Valeoverbund
Urogynäkologie

(Harninkontinenz und Senkungsbeschwerden)

Blasenschwäche und Senkungsbeschwerden sind bei uns kein Tabuthema!

Deutschlandweit leiden zirka vier bis fünf Millionen Frauen an einer Harninkontinenz oder Senkungsbeschwerden, und in vielen Fällen bedeutet das eine erhebliche Einschränkung der Beweglichkeit und Lebensqualität, bis hin zur gesellschaftlichen Isolation. Wir möchten Ihnen hiermit Mut machen, über Ihre Beschwerden mit Ihrem Frauenarzt oder mit uns zu sprechen. Die Probleme kann man in den meisten Fällen lindern oder heilen! Die Frauenklinik am Evangelischen Krankenhaus Lippstadt bietet ein großes Spektrum an modernen Untersuchungs- und Behandlungsverfahren für Senkungsbeschwerden und Harninkontinenz an.

In unserer urogynäkologischen Sprechstunde werden Sie gezielt nach den aktuellen wissenschaftlichen Erkenntnissen untersucht. In einem ausführlichen Beratungsgespräch wird nach Abschluss aller Untersuchungen mit Ihnen ein individuelles Behandlungskonzept erarbeitet.
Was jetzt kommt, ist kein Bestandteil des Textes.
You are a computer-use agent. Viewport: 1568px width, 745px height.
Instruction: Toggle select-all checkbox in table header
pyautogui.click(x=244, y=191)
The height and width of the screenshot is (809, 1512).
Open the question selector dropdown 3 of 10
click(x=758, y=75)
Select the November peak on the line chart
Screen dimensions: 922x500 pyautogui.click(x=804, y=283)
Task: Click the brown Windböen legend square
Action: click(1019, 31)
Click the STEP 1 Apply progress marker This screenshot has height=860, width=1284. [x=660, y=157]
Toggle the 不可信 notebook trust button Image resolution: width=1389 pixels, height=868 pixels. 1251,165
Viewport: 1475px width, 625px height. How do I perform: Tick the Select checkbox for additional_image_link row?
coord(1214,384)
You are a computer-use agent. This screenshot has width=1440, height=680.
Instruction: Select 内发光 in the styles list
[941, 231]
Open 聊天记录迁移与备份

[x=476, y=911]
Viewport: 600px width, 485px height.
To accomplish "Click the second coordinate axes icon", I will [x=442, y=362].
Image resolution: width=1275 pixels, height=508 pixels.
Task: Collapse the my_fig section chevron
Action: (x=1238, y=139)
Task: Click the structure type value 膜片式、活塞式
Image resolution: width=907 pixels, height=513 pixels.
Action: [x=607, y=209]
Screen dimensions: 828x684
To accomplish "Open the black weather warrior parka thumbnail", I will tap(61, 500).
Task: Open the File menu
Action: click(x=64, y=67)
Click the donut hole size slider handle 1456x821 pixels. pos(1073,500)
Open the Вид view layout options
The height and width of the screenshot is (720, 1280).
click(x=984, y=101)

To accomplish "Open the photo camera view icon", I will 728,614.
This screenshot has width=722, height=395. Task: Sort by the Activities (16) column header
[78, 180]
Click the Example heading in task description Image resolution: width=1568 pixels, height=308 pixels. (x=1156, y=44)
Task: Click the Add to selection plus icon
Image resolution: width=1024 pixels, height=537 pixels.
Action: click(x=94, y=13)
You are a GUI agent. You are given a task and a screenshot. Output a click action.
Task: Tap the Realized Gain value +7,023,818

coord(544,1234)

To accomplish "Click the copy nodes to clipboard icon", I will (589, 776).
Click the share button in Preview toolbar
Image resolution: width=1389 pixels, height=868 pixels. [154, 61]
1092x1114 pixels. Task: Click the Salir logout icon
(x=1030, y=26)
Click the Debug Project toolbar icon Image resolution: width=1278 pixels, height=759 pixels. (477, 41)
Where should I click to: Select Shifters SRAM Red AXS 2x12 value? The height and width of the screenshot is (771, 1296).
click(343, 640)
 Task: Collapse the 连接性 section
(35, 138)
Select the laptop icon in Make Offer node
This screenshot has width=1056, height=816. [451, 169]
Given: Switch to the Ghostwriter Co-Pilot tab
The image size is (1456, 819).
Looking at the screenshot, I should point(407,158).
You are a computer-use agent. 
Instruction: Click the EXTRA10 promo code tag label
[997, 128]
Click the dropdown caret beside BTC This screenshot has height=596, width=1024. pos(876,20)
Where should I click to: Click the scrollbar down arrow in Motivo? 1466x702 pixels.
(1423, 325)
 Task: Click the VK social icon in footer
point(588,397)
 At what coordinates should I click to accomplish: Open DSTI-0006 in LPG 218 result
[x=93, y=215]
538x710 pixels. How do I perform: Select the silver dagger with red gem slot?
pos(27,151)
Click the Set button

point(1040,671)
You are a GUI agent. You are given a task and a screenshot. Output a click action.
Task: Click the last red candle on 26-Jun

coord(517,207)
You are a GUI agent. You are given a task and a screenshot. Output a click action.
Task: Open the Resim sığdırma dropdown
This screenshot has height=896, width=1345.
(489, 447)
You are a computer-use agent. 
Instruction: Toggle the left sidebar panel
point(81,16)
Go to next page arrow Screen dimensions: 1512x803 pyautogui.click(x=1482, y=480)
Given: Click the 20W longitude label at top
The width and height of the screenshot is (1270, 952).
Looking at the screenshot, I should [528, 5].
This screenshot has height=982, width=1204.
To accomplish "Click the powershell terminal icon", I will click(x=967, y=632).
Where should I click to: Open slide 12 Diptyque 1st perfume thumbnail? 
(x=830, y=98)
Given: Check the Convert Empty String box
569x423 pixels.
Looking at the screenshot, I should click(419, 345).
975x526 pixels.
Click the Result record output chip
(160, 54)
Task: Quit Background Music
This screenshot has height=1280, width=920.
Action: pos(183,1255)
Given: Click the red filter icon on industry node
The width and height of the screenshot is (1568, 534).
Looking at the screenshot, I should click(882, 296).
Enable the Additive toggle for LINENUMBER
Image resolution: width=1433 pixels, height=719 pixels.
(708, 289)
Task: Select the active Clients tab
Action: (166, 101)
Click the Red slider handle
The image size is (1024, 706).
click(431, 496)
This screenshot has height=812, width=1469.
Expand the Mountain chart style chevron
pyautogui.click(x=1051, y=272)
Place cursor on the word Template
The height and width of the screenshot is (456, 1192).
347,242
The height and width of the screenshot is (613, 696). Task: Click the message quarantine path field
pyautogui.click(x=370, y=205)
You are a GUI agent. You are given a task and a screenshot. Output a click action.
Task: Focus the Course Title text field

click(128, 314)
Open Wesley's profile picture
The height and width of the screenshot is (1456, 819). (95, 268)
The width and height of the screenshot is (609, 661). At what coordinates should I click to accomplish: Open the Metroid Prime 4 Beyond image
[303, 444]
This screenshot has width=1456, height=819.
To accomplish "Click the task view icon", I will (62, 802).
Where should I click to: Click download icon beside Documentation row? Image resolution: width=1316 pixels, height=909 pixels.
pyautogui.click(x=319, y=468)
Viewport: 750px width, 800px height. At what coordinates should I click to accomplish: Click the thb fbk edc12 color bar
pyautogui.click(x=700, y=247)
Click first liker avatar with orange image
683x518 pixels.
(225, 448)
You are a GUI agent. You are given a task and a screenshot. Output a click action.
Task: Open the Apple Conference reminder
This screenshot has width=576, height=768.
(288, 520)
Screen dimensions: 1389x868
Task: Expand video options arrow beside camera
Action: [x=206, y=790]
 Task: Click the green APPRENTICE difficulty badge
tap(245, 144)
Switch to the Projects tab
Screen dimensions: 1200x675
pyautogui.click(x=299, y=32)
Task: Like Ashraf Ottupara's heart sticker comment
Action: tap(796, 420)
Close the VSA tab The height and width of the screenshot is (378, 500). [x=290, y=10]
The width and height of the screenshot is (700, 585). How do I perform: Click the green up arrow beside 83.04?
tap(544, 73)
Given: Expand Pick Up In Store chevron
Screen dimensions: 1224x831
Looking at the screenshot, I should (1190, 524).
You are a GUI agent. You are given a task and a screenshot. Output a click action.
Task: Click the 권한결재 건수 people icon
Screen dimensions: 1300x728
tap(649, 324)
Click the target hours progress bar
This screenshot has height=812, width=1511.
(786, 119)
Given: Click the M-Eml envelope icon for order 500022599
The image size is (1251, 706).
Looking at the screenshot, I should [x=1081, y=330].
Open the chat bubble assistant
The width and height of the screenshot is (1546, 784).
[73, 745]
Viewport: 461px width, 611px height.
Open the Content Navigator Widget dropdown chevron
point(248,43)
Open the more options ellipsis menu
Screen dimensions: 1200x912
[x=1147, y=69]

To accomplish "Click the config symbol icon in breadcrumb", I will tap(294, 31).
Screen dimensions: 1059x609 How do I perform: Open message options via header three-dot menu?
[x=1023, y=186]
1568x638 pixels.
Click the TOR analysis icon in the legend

Wir freuen uns darauf, Sie im Rahmen unserer Sprechstunde kennenzulernen. Für die Terminvereinbarung bitte hier anklicken.


Harninkontinenz

Was heißt eigentlich Harninkontinenz?

Harninkontinenz nennt man die fehlende oder mangelnde Fähigkeit, den Blaseninhalt sicher zu speichern und selbst zu bestimmen, wann und wo er entleert werden soll. Es werden verschiedene Formen unterschieden, von denen hier nur die Wichtigsten aufgeführt sind:

Formen

  • Belastungsinkontinenz

Bei der Belastungsinkontinenz handelt es sich um unwillkürlichen Urinverlust bei Husten, Niesen, Lachen oder körperlicher Aktivität. Der Urin geht meist in Spritzern verloren, da der Schließmechanismus der Harnröhre geschädigt ist. Die Ursache ist häufig eine Schwächung der Beckenbodenmuskulatur, die durch Schwangerschaft und Geburt oder durch hormonelle Umstellung während der Wechseljahre hervorgerufen werden kann.

  • Dranginkontinenz

Unter Dranginkontinenz versteht man einen ununterdrückbaren, überfallartig auftretenden Harndrang mit dem Gefühl, den Urin nicht mehr halten zu können. Dabei kann es zu ungewolltem Urinverlust kommen. Die Ursachen können eine Blasenentzündung, eine Instabilität der Blasenmuskulatur, Blasensenkung oder auch Tumoren sein.

  • Mischinkontinenz

In manchen Fällen treten die typischen Symptome von Belastungs- und Dranginkontinenz gemeinsam auf. Die Betroffenen verlieren unwillkürlich Urin beim Husten, Niesen, Lachen oder körperlicher Aktivität und leiden gleichzeitig unter häufigem, kaum zu unterdrückendem Harndrang. Meist ist bei der Mischinkontinenz eine der beiden Formen besonders starke ausgeprägt.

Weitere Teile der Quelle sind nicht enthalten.